Jesus is a Life-giving Spirit (1 Cor. 15:45)

This last week I have been puzzling over 1 Cor. 15:45. Paul calls Jesus a “life-giving spirit.”

It is sown a psychikos body; it is raised a pneumatikos body. If there is a psychikos body, there is also a pneumatikos body.  Thus it is written, “The first man Adam became a living psychē”; the last Adam became a life-giving pneuma.

It is easy to misunderstand Paul’s point here.   At first glance, we might take this to mean that the resurrected Jesus was a ghost.  That is, a spiritual creature without a physical body. However, this is clearly not how the gospel writers understood the resurrection of Jesus (cf.

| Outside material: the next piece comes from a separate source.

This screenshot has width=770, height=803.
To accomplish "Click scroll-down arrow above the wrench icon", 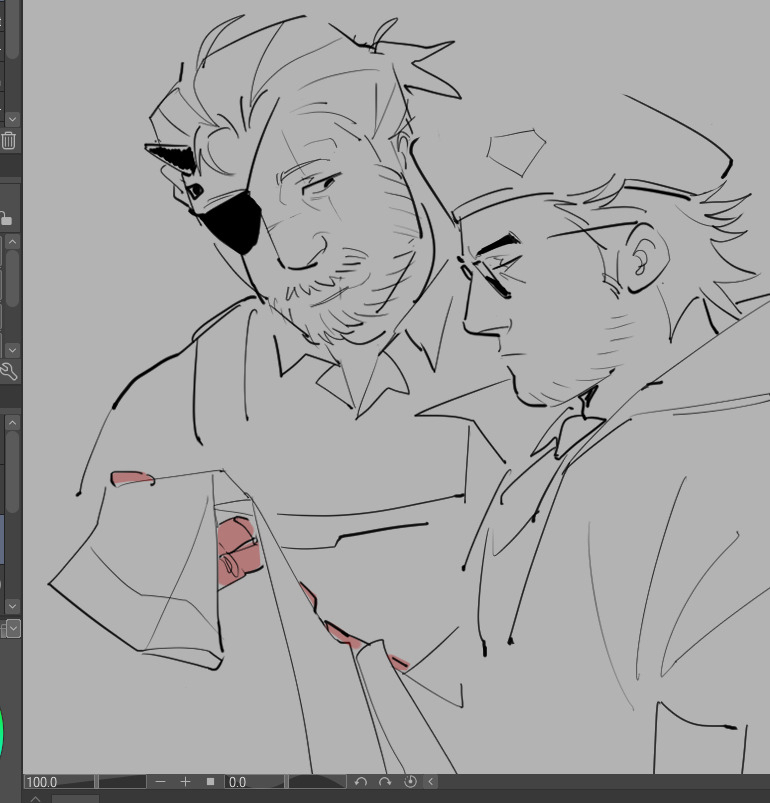I will click(12, 350).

Luke 24:36-40).  The term “resurrection” involves the transformation and renewal of the physical body.

Another option is to take “life-giving spirit” as a reference to the Holy Spirit.   This is closer to Paul’s meaning.  However, Paul is not simply equating Jesus with the Holy Spirit.  Jesus and the Holy Spirit are two distinct persons.  One in essence.

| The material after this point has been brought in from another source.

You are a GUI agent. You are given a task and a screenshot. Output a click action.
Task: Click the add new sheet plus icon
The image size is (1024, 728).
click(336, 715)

The key is to recognize Paul’s use of metonymy.  Metonymy is a figure of speech where one word or phrase is substituted for another with which it is closely associated.   Here Paul uses one part of a person to refer to the whole person.   For instance, if I tell my wife that we have three mouths to feed, I don’t mean that there are three disembodied mouths sitting at our kitchen table.  I am using the word “mouth” figuratively to refer to our three children.  The mouth is the part of a person used to intake food.  The essential part defines the whole person.

This is the lesson that Paul draws from Genesis 2:7.   When God breathes into Adam, Adam becomes a living psychē  [commonly translated “soul”].  Adam is much more than just a psyche.   After all, he has a body.  However, the psychē  is the essential component of the first man, since it is the life-force that animates him.  So, Genesis refers to Adam by the essential part.  This part defines the whole.  

The same is true of Jesus.  When God raised Jesus from the dead, God breathed the Holy Spirit into him.   The Holy Spirit is the source of energy that animates his resurrection body.   So when Paul says that Jesus became a life-giving Spirit, he does not mean that Jesus was just a spirit or that he is the same person as the Holy Spirit.  He means that the essential component of the Last Adam is the life-giving Spirit who energizes Jesus’ resurrection body.  The part defines the whole.